┌─ MATERIAL FOR THE TASK

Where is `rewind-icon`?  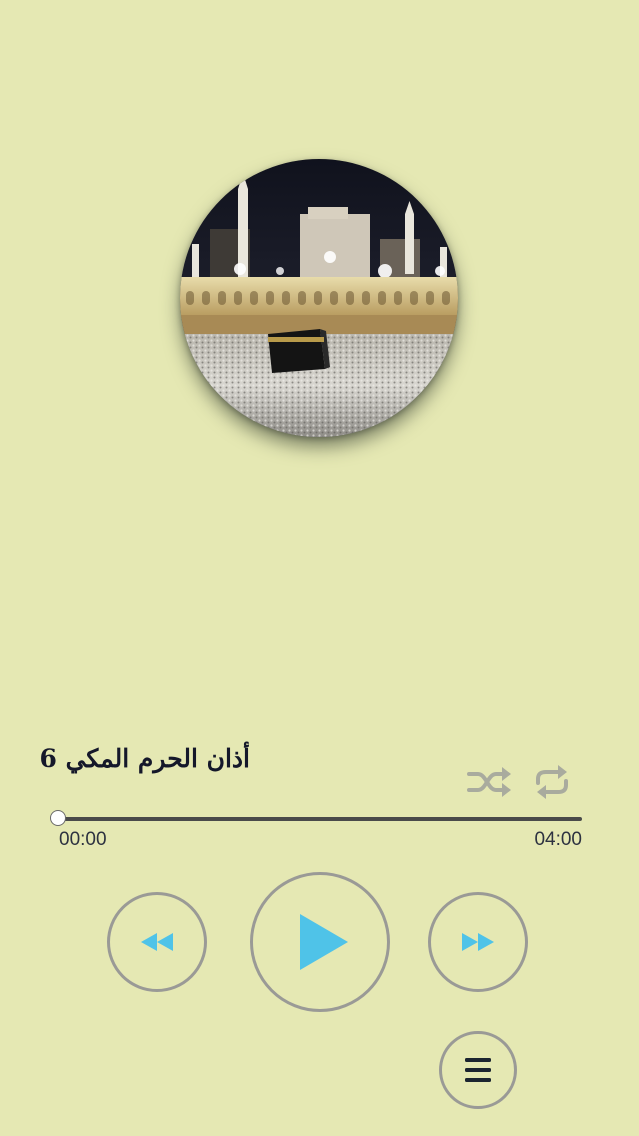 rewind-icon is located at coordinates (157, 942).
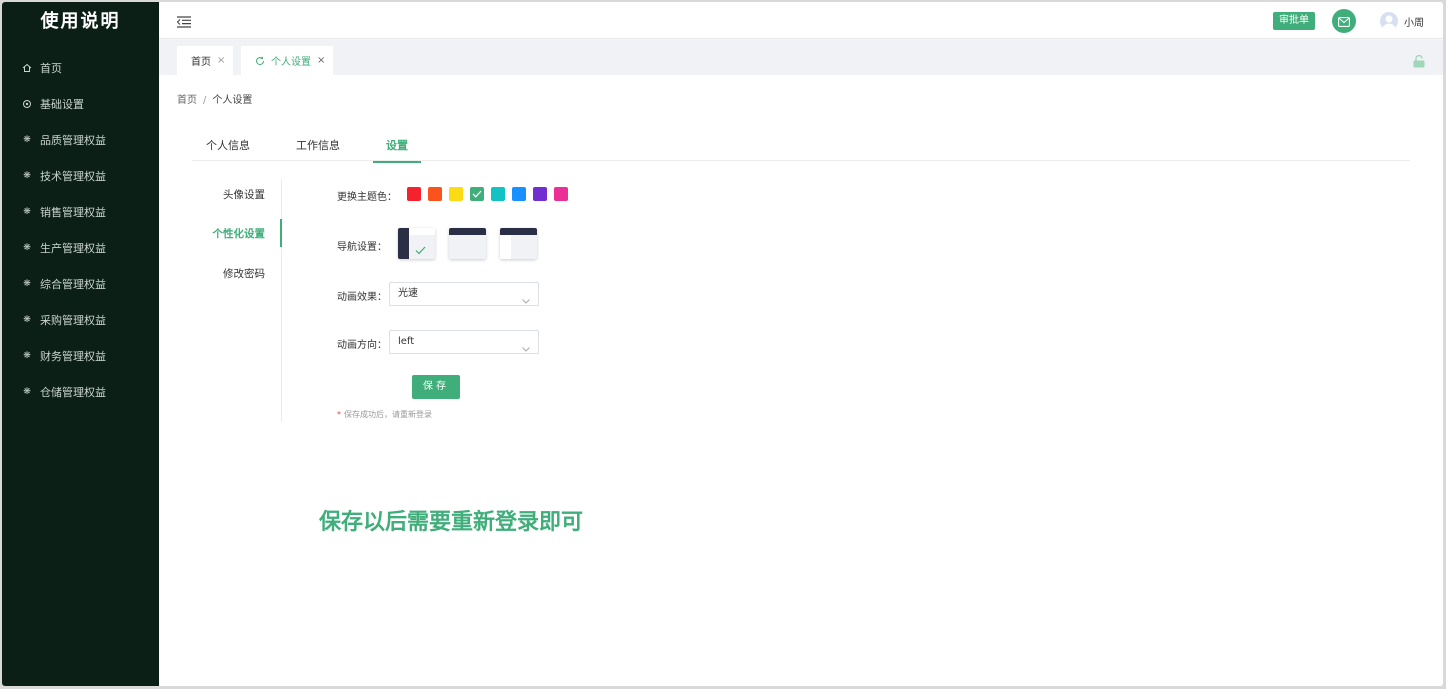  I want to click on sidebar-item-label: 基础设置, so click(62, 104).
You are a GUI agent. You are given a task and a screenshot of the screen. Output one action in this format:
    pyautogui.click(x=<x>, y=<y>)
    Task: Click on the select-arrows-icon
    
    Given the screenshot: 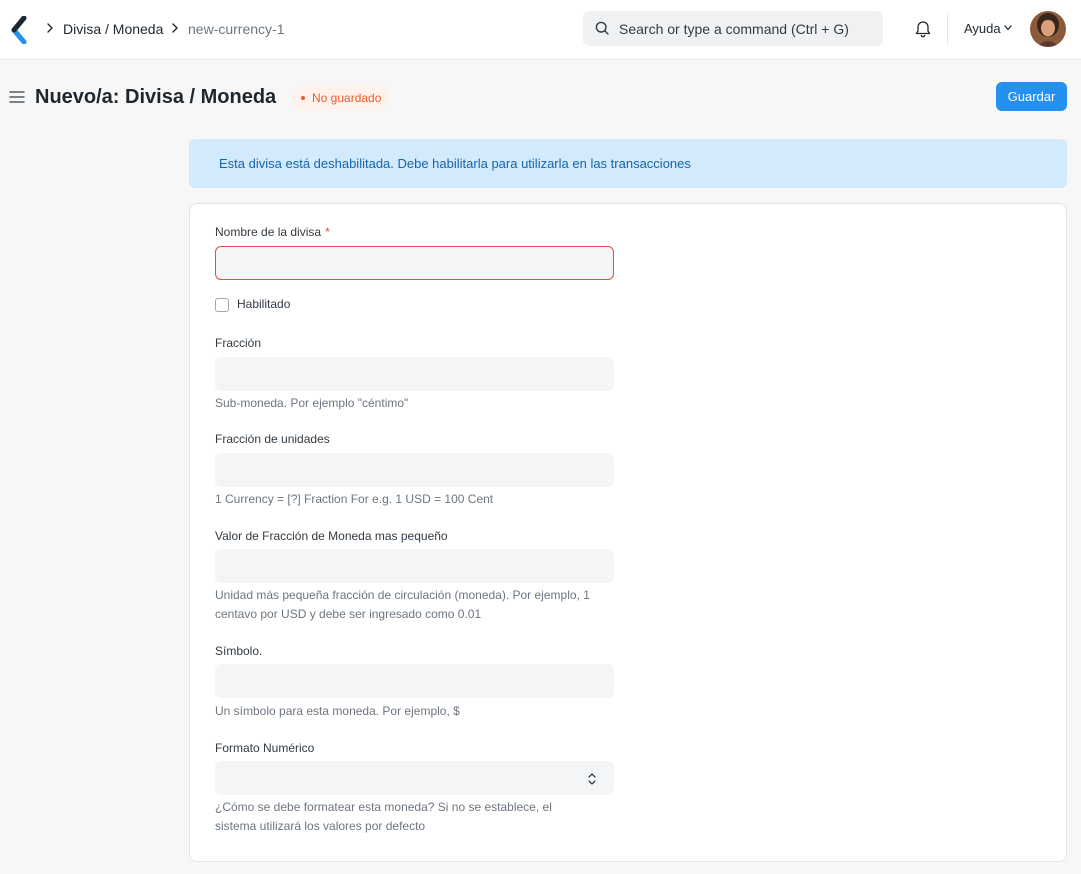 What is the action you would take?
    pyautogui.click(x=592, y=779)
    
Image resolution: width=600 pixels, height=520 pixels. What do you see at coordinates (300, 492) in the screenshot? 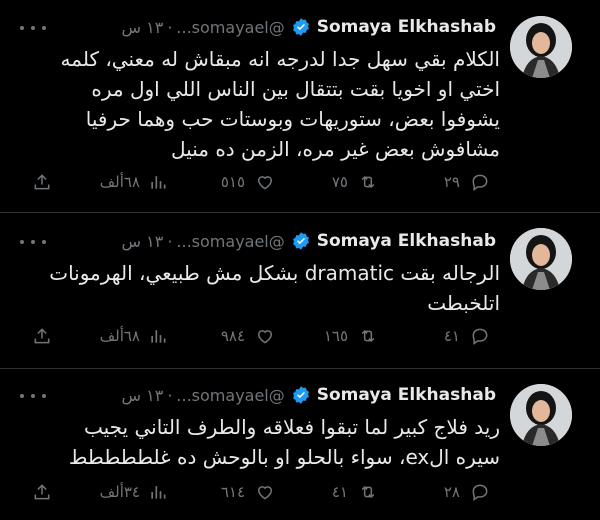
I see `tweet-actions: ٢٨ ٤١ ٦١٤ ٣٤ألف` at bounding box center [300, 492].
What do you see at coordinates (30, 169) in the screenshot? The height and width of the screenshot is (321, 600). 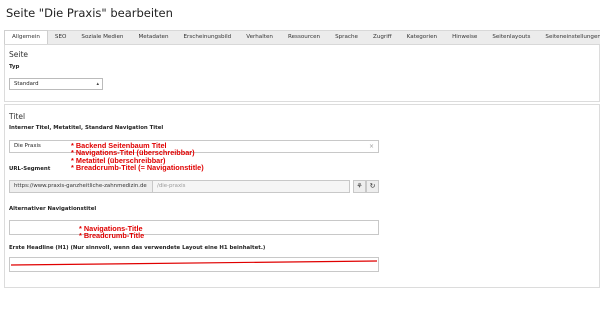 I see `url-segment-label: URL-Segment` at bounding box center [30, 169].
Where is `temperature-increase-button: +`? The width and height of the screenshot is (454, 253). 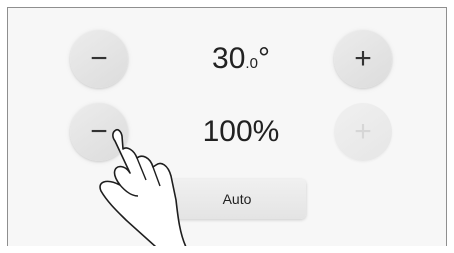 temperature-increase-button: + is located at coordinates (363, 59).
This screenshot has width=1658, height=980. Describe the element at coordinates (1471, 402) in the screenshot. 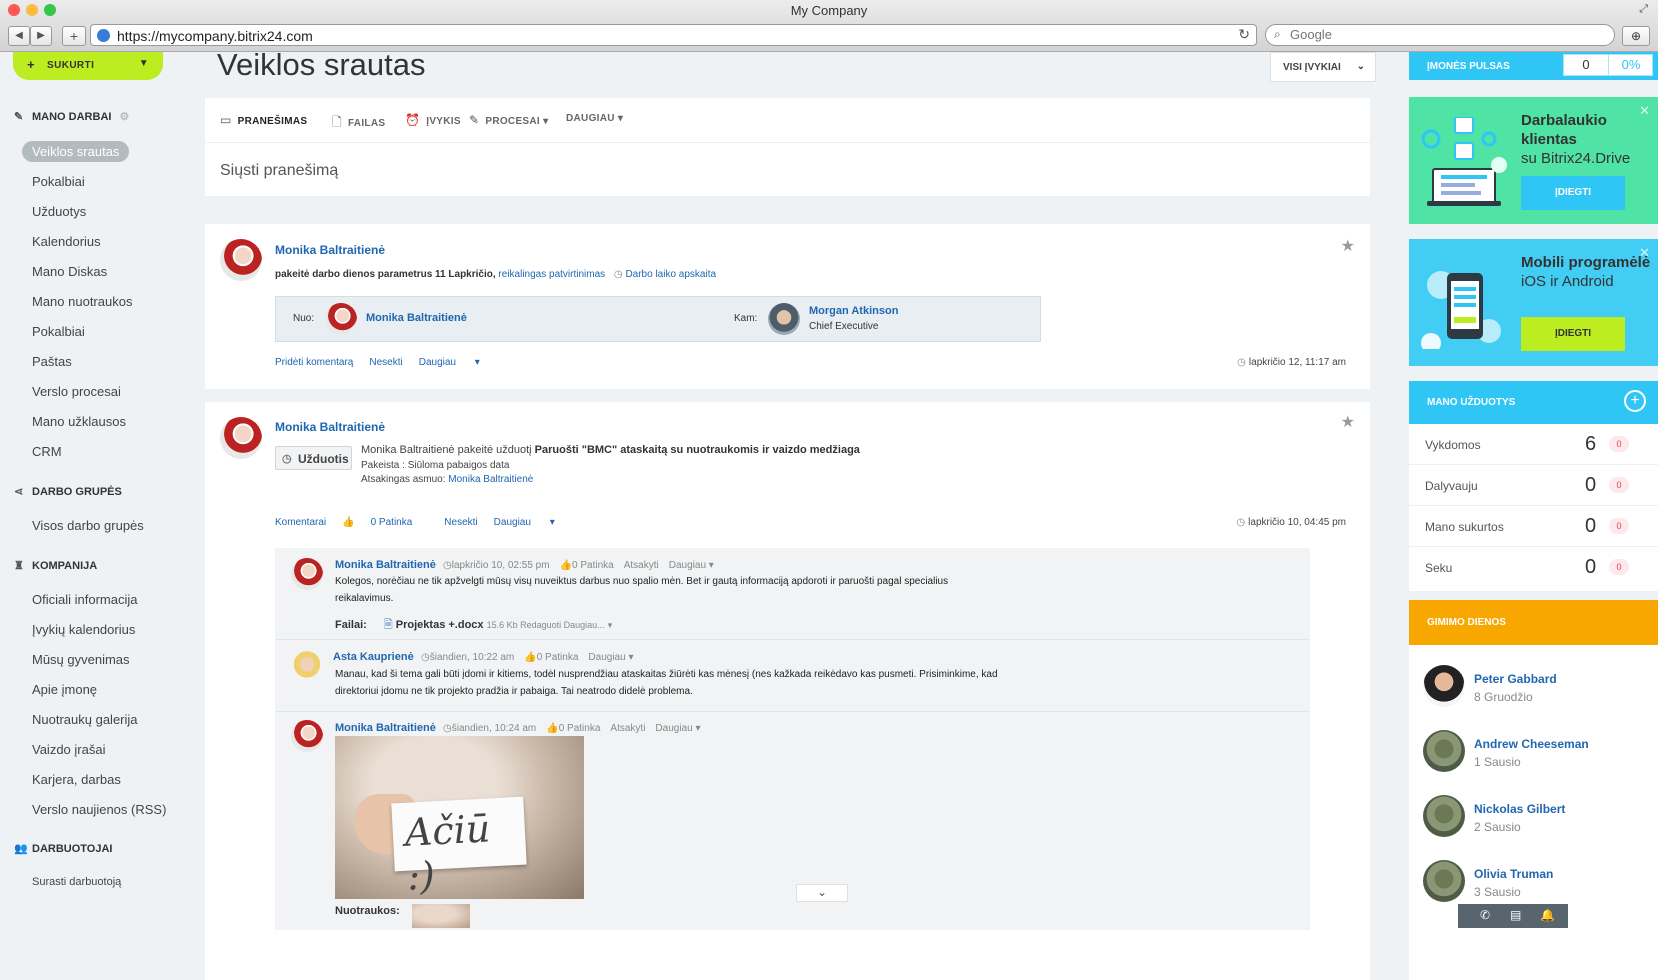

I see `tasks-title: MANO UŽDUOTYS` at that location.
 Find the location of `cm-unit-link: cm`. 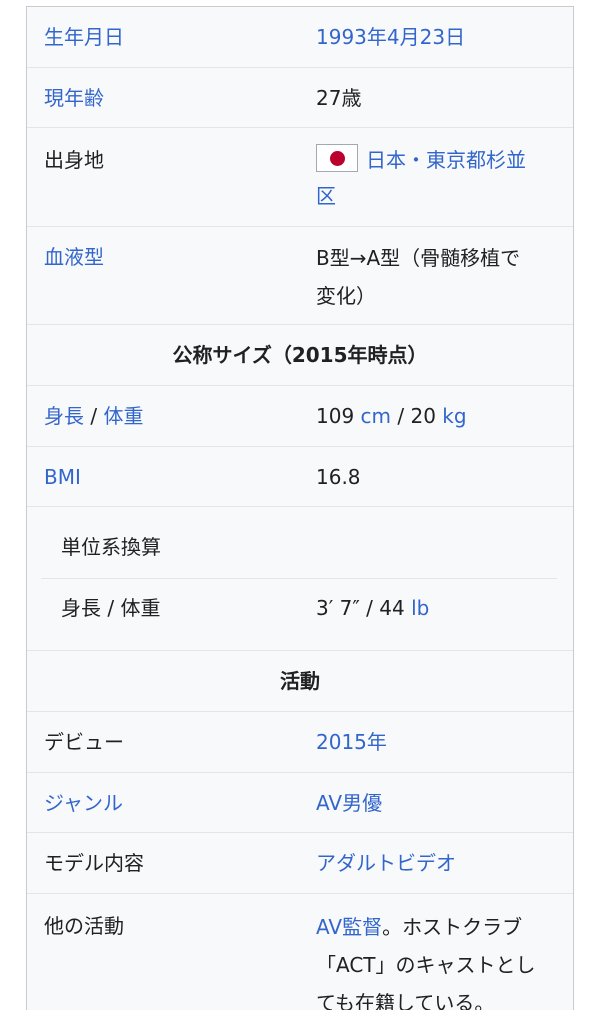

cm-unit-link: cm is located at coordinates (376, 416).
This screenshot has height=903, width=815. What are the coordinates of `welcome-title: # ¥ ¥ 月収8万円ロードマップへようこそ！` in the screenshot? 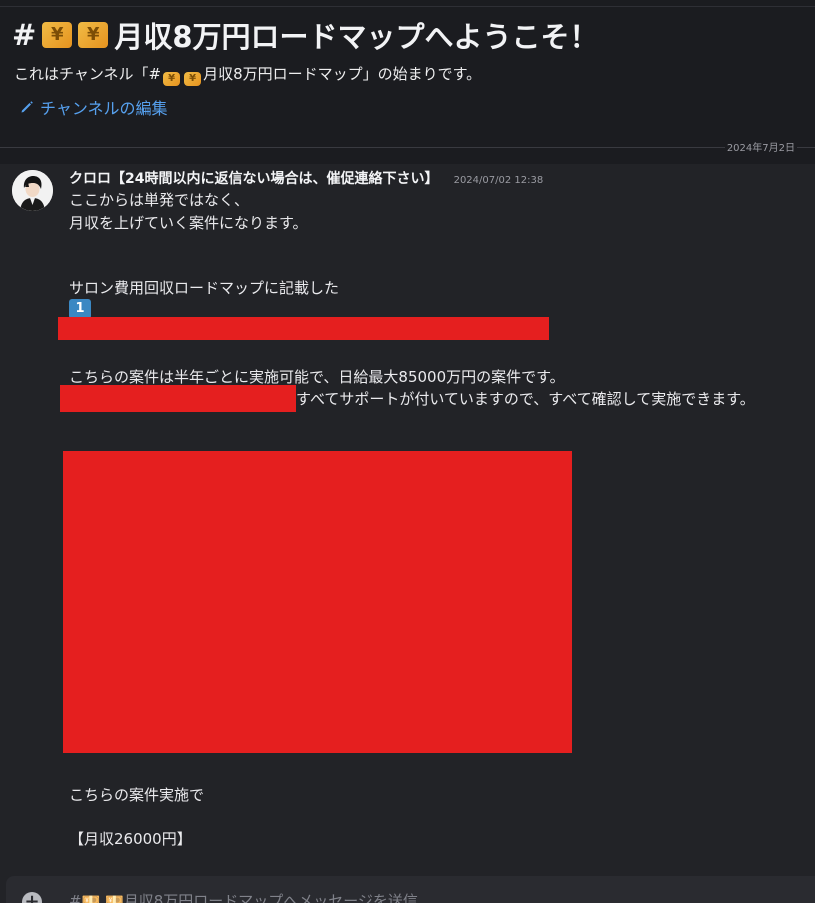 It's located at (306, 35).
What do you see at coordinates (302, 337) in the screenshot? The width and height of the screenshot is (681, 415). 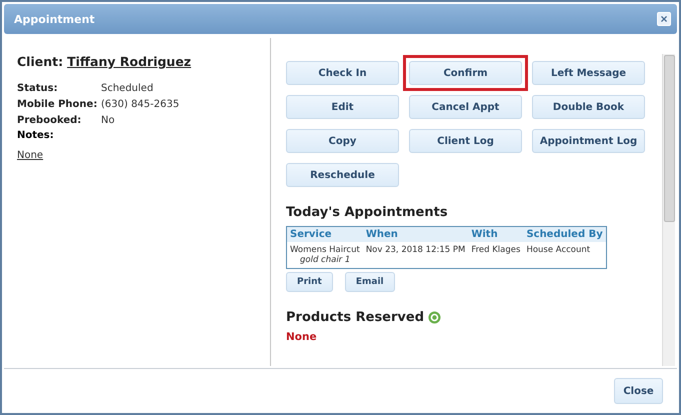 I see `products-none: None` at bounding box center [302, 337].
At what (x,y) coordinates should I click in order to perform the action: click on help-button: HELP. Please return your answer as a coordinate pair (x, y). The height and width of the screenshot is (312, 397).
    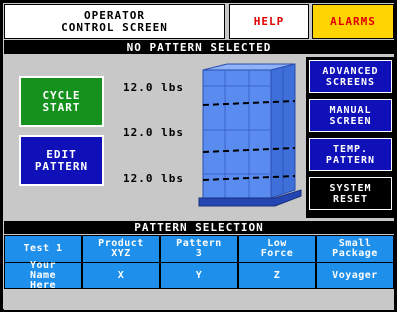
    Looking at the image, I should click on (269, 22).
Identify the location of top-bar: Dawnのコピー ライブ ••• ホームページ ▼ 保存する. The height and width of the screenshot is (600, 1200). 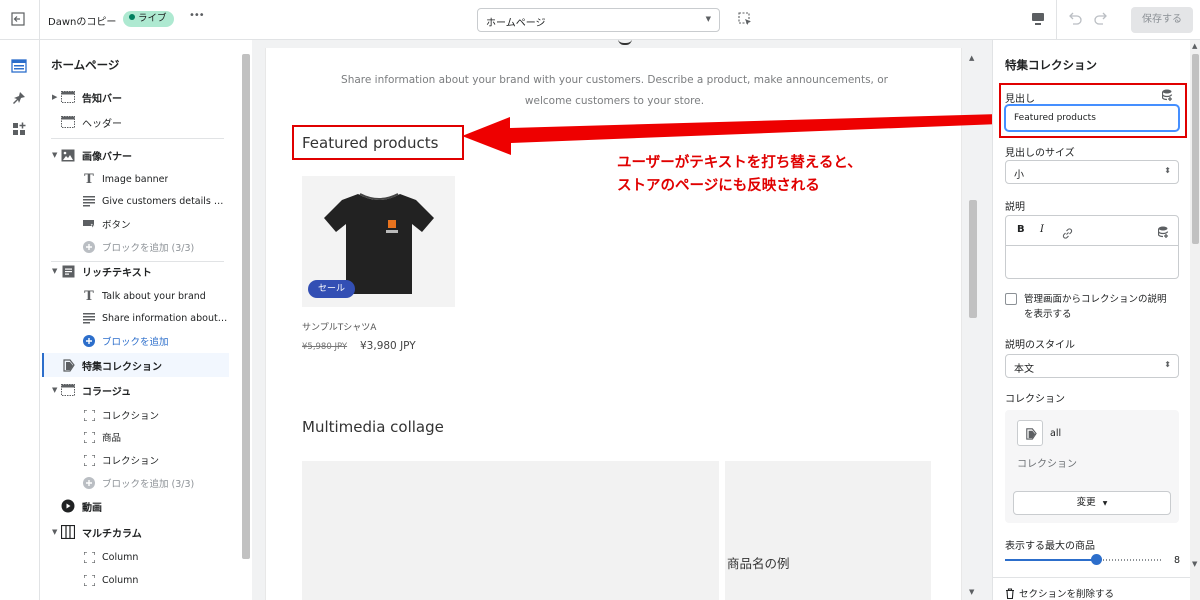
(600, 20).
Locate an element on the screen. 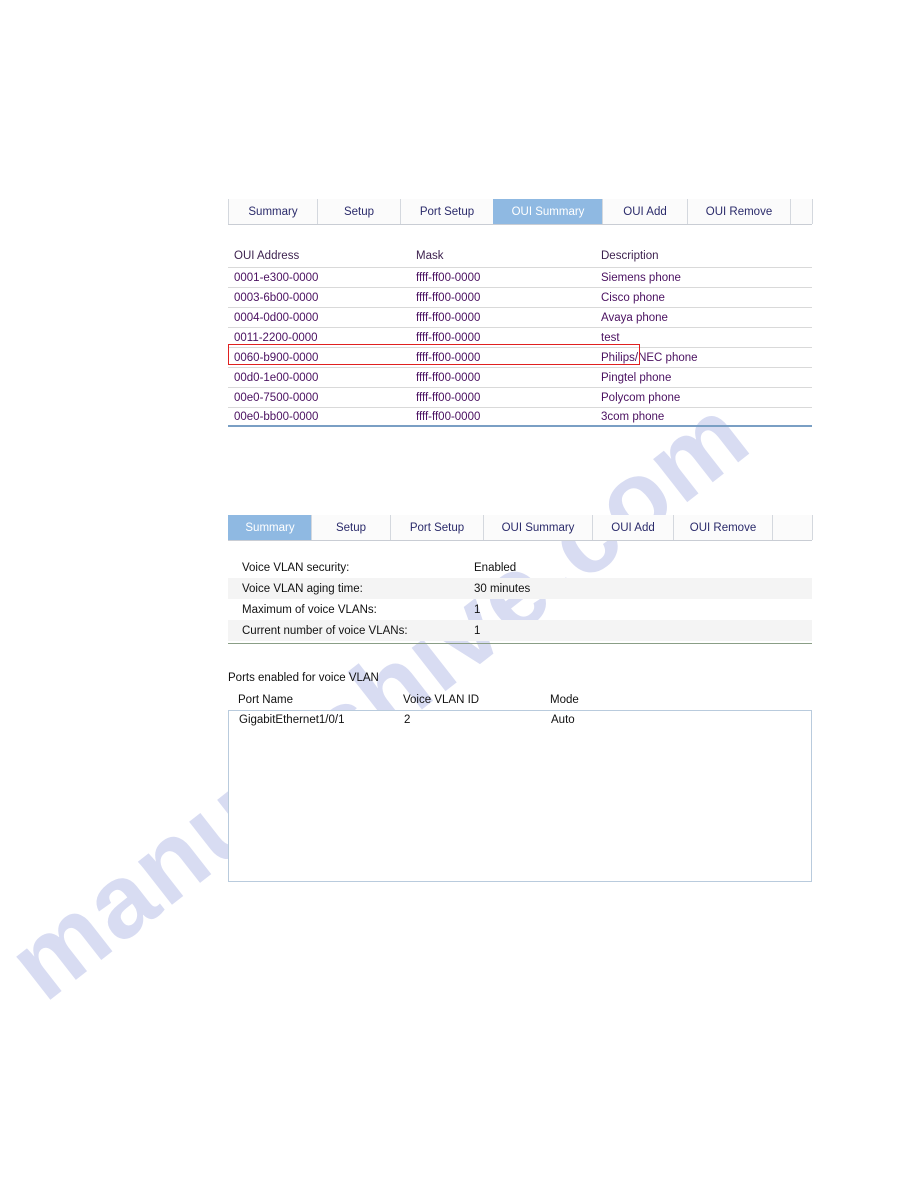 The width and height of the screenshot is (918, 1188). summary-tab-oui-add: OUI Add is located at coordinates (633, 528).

└─

__TASK TO COMPLETE__.
Reproduce the listing word for word, from the line that contains "Image resolution: width=600" through the line that contains "center [300, 492].", including both of those lines. Omit the pictures from your copy.

__SOLUTION__.
Image resolution: width=600 pixels, height=520 pixels. What do you see at coordinates (300, 492) in the screenshot? 
I see `tweet-actions: ٢٨ ٤١ ٦١٤ ٣٤ألف` at bounding box center [300, 492].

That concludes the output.